#### To be done
[1] From the commentary on the Bethlehem City Council exchange, copy the passage verbatim, starting at the words "There’s a devastating" and stopping after "themselves have experienced.".
[2] In the commentary on the Bethlehem City Council exchange, what does the Councilman call the enforcement question about his proposal?

#### Text section
So what set the Councilwoman off?

Let’s look beyond the sensational soundbite.

Let’s look first at the immediate context of that line.

It comes at the end of this passage:

“So if you want to respect a woman in the City of Bethlehem start with your two colleagues. Please, respect what we are trying to tell you, and don’t be talking down to us. ‘You didn’t call me, you didn’t . . .’ It’s your ordinance, and we want to pass it. No, you listen to me, because you are used to speak on top of us. And I am tired, I’m not going to let you. You have to shut up, ok? Respect us.” (9:50)

What’s the key word in the passage? Respect. The Councilwoman feels lack of respect. And she blows!

There’s a devastating irony here. Think about it. The male creator of this ordinance to respect the equality of women, and who says incredibly pious things about helping women, especially minority women, and who stresses the urgency to do so as a reason to pass the ordinance as is and immediately on to the full body of City Council, feels himself opposed by the three women on Council and charged with lack of respect by one of them, while implying that they — the females — might be stalling an ordinance designed to address an abuse of females and an abuse they themselves have experienced.

Deargod — as they say, you couldn’t make this up!

Is there any truth to the lack of respect charge?

Gadfly thinks there is.

Without excusing Councilwoman Negron’s behavior, Gadfly understands it.

The Councilman devalues women’s ideas (about the enforcement hole in the ordinance), denies women’s experience (about salary sharing, about needing a lawyer to face a judge), continually blames women for the failure of the relationship (not coming to the meeting prepared), ignores their offer to help (with investigating enforcement options), finds them incomprehensible (almost literally saying, “what is your problem?”). He calls the enforcement question about his proposal a “minor tidbit,” infers “stalling tactics,” suggests that someone didn’t do her homework, considers the major objection to his proposal “made up.”

#### Record excerpts

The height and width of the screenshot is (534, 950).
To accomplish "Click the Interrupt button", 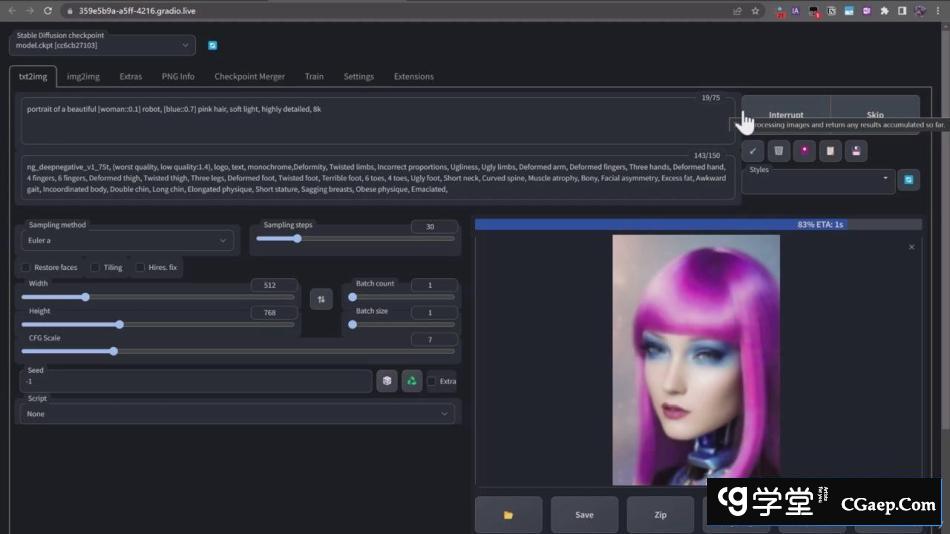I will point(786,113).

==

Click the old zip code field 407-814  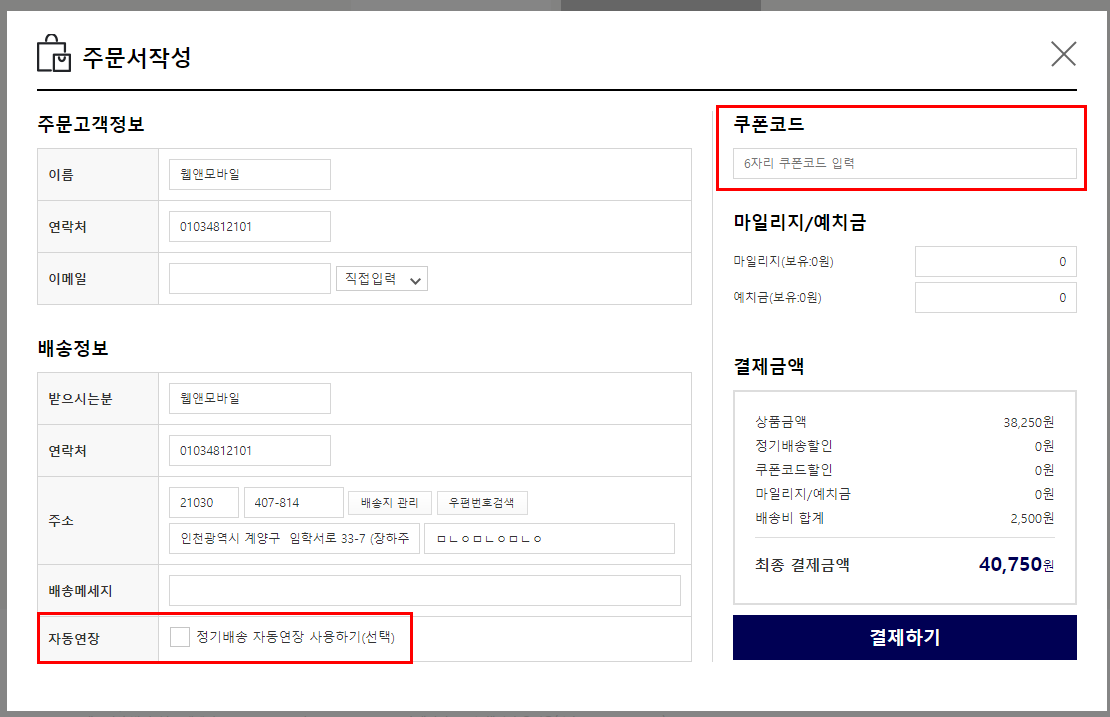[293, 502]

#### The solutions
[1]
There’s a devastating irony here. Think about it. The male creator of this ordinance to respect the equality of women, and who says incredibly pious things about helping women, especially minority women, and who stresses the urgency to do so as a reason to pass the ordinance as is and immediately on to the full body of City Council, feels himself opposed by the three women on Council and charged with lack of respect by one of them, while implying that they — the females — might be stalling an ordinance designed to address an abuse of females and an abuse they themselves have experienced.

[2] He calls it a "minor tidbit."